The intuition behind how to determine the Hausdorff distance is relatively simple, however the implementation of computing this distance isn’t trivial. Among the 3 tasks of this Hausdorff distance algorithm (finding the lower bound, finding the upper bound, and finding a triangular subdivision routine), the latter two tasks were dependent on finding the lower bound. We at first thought that the subdivision routine would be the most complicated process, and the lower bound would be the easiest. We were very wrong: the lower bound was actually the most challenging aspect of our code. Finding vertex-vertex distances was the easiest aspect of this computation. Given that in MATLAB triangular meshes are represented as faces of vertex points, it is difficult to identify specific non-vertex points of some triangle. To account for this, we at first used computations dependent on finding a series of normals amongst points. This yielded a functional, albeit slow, algorithm. Upon comparison, the lower bounds computation was the cause of this latency and needed to be improved. At this point, it was a matter of finding a different implementation. It was fun brainstorming with each other about possible ways to do this. It was more fun to consider counterexamples to our initial ideas, and to proceed from there. At a certain point, we incorporated geometric ideas (using the centroid of triangles) and topological ideas (using the closed balls) to find a subset of relevant faces relative to some vertex of the first mesh, instead of having to consider all possible faces of the secondary mesh. Bryce’s part was having to mathematically prove his argument, for it to be correct, but only to find out later it would be not feasible to implement (oh well). Currently, we are trying to resolve bugs, but throughout the entire process we learned a lot, had fun working with each other, and gained a stronger understanding of techniques used within geometry processing.

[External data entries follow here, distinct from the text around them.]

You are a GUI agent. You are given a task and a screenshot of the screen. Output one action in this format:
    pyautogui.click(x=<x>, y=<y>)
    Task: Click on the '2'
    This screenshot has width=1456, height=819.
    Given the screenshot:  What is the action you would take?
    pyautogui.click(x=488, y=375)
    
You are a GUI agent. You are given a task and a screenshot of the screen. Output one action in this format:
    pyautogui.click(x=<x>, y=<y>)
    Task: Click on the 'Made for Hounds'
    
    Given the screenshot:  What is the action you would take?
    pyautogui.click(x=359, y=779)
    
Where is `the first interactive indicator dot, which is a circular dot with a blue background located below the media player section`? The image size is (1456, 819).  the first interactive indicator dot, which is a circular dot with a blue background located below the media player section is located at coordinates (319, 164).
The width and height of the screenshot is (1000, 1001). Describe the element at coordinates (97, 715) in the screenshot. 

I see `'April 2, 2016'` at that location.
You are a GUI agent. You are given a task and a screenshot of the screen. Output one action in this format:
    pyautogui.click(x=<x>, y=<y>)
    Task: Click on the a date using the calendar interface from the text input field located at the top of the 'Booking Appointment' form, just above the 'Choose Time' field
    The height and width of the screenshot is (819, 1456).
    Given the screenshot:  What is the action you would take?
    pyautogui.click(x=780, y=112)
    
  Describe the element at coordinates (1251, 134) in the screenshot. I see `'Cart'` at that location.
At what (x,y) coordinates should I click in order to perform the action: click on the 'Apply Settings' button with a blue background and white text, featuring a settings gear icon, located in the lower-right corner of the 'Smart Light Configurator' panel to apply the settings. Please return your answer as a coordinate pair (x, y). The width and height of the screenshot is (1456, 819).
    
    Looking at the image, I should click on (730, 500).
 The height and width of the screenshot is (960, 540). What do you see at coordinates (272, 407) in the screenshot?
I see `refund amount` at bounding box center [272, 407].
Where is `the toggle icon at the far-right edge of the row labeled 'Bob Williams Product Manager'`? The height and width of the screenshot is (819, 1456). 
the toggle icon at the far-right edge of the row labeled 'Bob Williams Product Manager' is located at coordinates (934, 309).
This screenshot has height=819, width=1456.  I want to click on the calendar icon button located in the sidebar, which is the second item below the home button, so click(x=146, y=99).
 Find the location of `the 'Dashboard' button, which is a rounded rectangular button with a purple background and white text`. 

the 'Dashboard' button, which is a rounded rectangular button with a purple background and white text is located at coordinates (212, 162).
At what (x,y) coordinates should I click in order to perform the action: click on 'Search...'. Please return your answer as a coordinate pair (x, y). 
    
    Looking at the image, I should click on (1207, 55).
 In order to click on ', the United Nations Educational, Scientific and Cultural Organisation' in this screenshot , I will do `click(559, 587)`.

In conclusion, it was really fascinating to see the connection between the theoretical ideas and the implementation of an algorithm, especially how a theoretically simple algorithm can be very difficult to implement. We were able to learn more about the topological and geometric ideas behind the problem as well as the coding part of the project. We look forward to finding more robust ways to code our algorithm, and learning more about the mathematics behind this seemingly simple measure of the geometric difference between two meshes.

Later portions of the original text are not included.